Needed from the entries below: every line that holds the word "agent".

[Data supplied — start]

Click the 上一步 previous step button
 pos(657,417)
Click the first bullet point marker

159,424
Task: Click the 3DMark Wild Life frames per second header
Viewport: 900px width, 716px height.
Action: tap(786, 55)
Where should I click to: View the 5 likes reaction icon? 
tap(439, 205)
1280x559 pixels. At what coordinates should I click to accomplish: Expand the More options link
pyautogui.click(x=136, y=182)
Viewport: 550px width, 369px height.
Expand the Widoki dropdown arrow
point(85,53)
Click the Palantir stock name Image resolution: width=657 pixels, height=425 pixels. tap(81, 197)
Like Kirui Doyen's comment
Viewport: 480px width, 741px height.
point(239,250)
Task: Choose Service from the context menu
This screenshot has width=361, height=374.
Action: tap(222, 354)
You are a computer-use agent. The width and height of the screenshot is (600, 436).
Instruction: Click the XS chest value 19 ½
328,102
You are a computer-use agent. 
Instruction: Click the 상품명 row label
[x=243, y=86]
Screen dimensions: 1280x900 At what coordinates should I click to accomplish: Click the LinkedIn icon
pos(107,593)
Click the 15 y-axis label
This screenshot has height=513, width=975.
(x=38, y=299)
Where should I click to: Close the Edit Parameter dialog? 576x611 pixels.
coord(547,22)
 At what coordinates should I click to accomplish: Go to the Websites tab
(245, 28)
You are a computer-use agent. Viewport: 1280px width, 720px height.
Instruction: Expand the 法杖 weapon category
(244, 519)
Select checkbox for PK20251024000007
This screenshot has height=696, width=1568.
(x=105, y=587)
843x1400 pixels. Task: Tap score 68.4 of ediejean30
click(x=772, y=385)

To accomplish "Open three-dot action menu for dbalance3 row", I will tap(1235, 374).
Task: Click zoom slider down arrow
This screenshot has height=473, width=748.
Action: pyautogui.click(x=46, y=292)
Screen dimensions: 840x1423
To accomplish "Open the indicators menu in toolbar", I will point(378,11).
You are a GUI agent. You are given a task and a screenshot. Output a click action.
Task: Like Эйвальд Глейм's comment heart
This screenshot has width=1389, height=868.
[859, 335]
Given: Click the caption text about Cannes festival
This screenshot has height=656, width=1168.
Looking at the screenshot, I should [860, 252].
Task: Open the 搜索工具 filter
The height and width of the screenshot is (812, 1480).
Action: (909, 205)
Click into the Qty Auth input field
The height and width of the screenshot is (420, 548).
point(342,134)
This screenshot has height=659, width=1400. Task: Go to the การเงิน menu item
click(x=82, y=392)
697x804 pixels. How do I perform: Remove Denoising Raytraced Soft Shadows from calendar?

[Data supplied — finish]

• Response
You are a computer-use agent. The width and height of the screenshot is (600, 436).
You are a computer-use agent. 
You are a computer-use agent. Viewport: 1280px width, 720px height.
You are a GUI agent. You are given a task and a screenshot. Output a click action.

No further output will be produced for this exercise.